In November, food prices went up by 0.5% while energy prices went down by 1.6%.

Inflation finally slowed down to almost a stop in November. This could mean that the prices crisis that has been affecting American households this year is coming to an end.

The Department of Labor said on Tuesday morning that prices went up by an average of 0.1% in November. The rate of inflation from one year to the next also went down. For the 12 months ending in November, it was 7.1%. That's the lowest annualized rate since December 2021, and it's a lot lower than the 7.8 percent annualized rate that was reported a month ago.

CPI Report Live Updates: Inflation Eased to 7.1% in November - The New York  Times

This is also the fifth month in a row that the annualized inflation rate has stayed the same or gone down. In July, it reached a record high of 9.0 percent.

This suggests that the Federal Reserve has finally found a way to stop prices from going up. When the board of the central bank meets on Wednesday, rates are likely to go up for the seventh time this year. This means that it will continue to cost more to get a mortgage or a car loan, and that the interest rates on credit cards will continue to go up. On the other hand, savings accounts and other investments that are based on interest are paying higher returns.

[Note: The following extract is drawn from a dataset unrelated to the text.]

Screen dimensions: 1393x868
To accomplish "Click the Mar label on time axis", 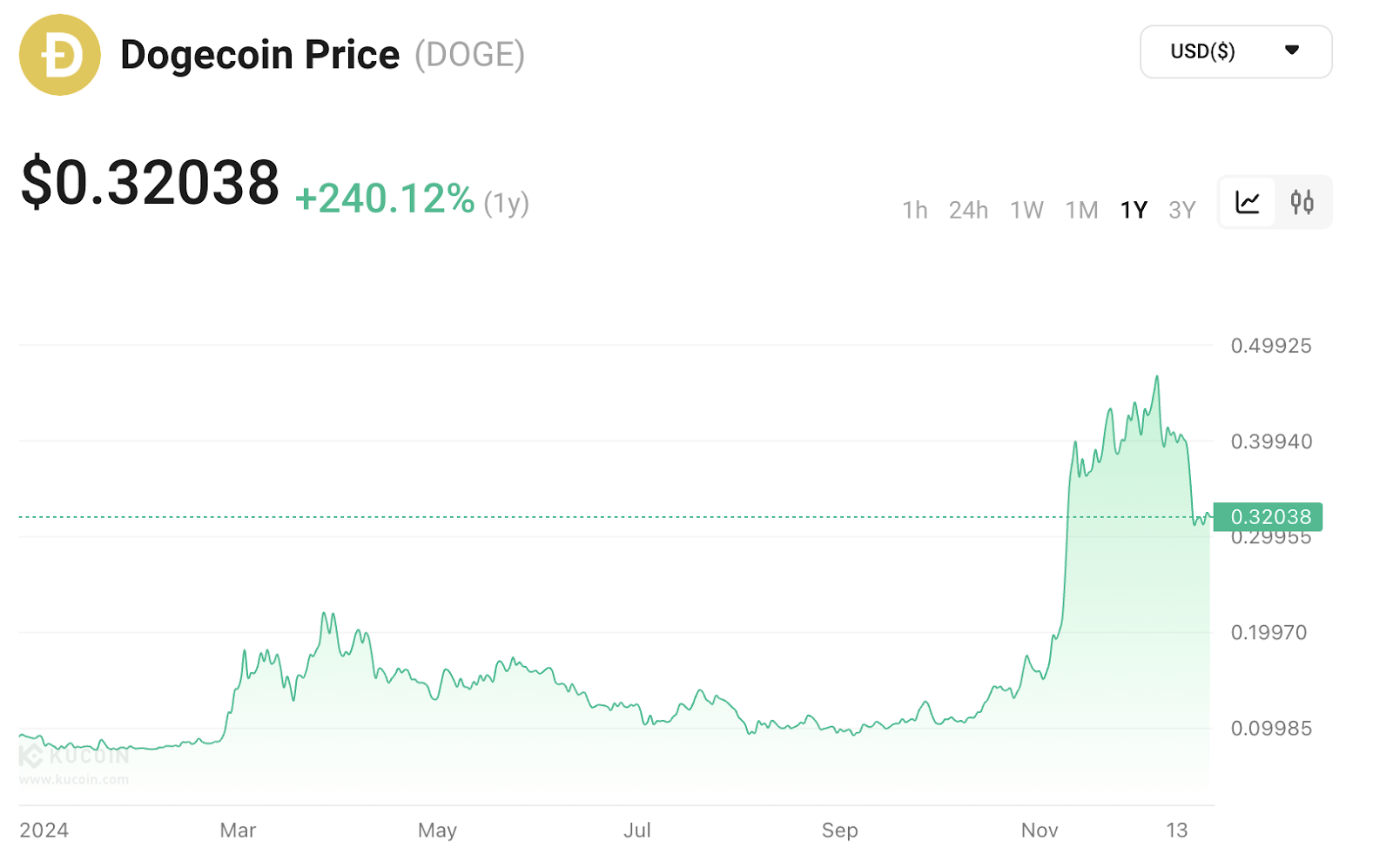I will pyautogui.click(x=238, y=830).
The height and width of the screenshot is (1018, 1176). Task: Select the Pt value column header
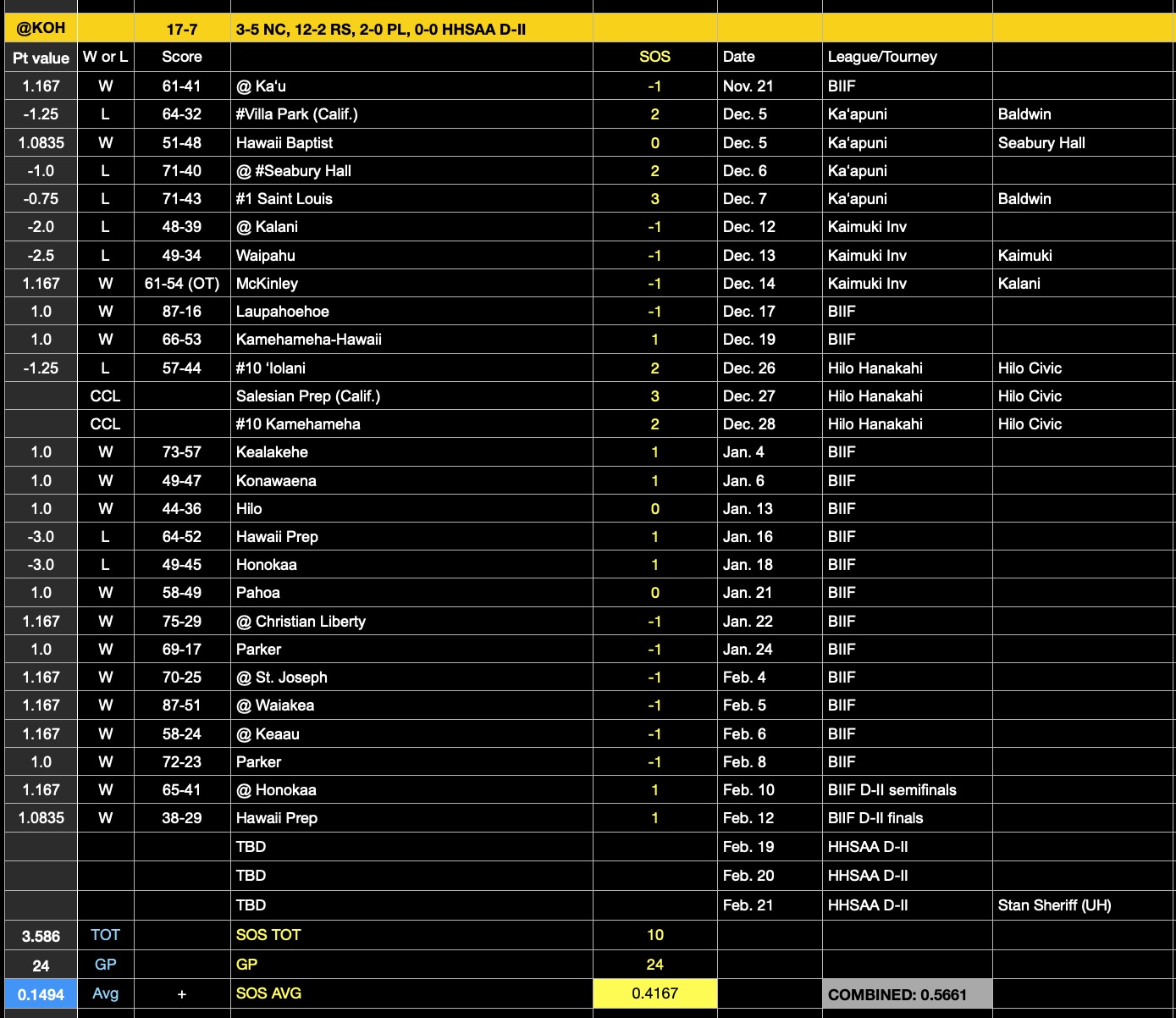click(41, 58)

CNBC said that the average rate for a car loan is now over 6 percent, up from 3.8 percent at the beginning of the year. That means that over the course of a typical 72-month loan for a $40,000 car, consumers will have to pay about $5,700 more in interest.

In other words, lowering inflation means that higher prices are just moved from goods and services that are used right away to things that are used later.

Still, the inflation report for November is good news for people who have to heat their homes or drive cars. Prices for all types of energy fell by 1.6%, with gas prices falling by 2%. But grocery store prices are still going up: they went up 0.5% last month and 10.6% in the last 12 months.

"Core inflation," which takes out the more volatile categories of food and energy, went up 0.2% in November and has gone up by 6% over the past year. Rental rates, which went up another 0.6% last month, are still the main reason why prices in that category are going up (because America needs to build more housing).

Even though the headline inflation rate of 7.1% will be seen as good news by the media and, it seems, by the stock market, it's important to keep some things in mind. From an objective point of view, that's still way too much inflation. It's more than three and a half times the Fed's stated goal of 2%, which is still a long way off for now. It means that people are still paying a lot more for basic needs than they were a year ago, and the best-case scenario is that prices will continue to go up, but at a slower rate.

At the same time, this round of rising prices and higher interest rates will have effects that will make it harder to handle the growing national debt and put Social Security in an even worse position. Instead of dealing with these problems, however, lawmakers are using the last session of Congress this year to spend and borrow even more money.

It's also important to remember, as The New York Times pointed out this week, that many economists thought inflation would reach its highest point at this time last year. Boy, did they get it wrong. In December of 2018, economists surveyed by Bloomberg said that core inflation would drop to 2.5% by the end of 2022. Now, the same group predicts that inflation will drop to 3% by the end of next year.

That is a good way to remember that predictions don't mean much. Even though inflation is heading in the right direction for the first time in a long time, the economy is still in trouble.